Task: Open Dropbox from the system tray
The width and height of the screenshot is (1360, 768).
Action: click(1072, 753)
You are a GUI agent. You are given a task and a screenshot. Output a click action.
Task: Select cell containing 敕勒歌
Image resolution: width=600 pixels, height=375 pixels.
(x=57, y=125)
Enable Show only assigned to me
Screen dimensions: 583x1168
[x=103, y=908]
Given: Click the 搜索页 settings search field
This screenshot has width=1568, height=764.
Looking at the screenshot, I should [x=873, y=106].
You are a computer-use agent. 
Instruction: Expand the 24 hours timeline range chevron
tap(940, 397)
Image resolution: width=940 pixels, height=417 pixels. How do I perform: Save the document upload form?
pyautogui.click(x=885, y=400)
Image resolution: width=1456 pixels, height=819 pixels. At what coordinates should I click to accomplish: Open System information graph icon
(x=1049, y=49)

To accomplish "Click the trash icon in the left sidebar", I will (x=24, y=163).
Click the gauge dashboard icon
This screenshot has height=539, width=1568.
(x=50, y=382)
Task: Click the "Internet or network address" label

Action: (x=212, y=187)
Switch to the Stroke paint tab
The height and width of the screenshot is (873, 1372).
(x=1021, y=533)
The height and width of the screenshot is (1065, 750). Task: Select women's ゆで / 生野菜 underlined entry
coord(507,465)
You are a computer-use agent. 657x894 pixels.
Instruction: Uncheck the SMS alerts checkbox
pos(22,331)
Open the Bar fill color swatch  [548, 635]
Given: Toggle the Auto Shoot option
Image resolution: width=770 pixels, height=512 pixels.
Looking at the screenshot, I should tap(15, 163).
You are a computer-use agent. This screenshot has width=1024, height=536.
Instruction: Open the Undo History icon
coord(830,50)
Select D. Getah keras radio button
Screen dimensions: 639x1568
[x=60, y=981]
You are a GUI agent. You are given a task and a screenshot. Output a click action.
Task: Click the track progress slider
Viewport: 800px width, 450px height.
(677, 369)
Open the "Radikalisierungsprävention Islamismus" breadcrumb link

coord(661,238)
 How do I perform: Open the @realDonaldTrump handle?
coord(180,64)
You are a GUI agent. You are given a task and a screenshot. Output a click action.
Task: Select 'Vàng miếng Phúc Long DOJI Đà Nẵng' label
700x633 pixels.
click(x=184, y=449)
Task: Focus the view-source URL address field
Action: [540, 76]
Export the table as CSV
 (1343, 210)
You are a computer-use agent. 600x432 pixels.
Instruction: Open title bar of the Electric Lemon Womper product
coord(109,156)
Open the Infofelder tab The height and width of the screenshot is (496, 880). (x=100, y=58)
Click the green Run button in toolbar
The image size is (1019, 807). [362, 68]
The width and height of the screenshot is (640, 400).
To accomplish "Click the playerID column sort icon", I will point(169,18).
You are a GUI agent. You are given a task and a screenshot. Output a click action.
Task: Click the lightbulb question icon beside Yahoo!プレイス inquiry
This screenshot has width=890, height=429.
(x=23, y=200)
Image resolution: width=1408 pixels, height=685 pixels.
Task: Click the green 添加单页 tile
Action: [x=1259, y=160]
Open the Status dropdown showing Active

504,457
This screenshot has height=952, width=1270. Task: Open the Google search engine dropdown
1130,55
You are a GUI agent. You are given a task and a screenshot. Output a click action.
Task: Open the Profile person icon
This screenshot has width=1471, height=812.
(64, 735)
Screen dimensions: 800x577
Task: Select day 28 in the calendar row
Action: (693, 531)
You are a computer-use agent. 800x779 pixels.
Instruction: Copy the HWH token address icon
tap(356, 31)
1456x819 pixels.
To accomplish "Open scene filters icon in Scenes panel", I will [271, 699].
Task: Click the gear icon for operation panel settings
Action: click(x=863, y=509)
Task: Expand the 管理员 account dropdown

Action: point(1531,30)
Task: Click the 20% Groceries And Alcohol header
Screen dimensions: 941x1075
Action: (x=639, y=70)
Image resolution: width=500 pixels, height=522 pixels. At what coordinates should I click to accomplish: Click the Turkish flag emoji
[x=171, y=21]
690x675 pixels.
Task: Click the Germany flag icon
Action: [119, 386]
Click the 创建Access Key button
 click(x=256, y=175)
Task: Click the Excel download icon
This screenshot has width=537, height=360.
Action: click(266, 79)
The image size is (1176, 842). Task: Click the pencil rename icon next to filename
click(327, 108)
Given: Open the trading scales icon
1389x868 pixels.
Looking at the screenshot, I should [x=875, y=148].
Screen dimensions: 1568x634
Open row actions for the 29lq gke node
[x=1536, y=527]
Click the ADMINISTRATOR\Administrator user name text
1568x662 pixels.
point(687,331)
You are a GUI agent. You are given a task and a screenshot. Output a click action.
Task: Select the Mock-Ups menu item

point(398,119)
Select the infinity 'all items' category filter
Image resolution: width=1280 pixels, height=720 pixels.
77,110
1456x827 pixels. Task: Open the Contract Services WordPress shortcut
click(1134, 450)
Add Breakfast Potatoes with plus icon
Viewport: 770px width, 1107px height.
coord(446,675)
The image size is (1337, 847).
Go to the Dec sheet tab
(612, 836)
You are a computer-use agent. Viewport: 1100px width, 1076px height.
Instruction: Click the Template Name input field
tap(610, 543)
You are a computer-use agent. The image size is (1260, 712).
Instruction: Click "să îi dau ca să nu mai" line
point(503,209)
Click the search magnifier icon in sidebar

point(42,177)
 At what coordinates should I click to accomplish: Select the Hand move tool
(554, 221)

To be done:
Show every line above that contains the word "flag".

Response below:
Image resolution: width=500 pixels, height=522 pixels. At what coordinates should I click to accomplish: Click the Turkish flag emoji
Task: Click the Germany flag icon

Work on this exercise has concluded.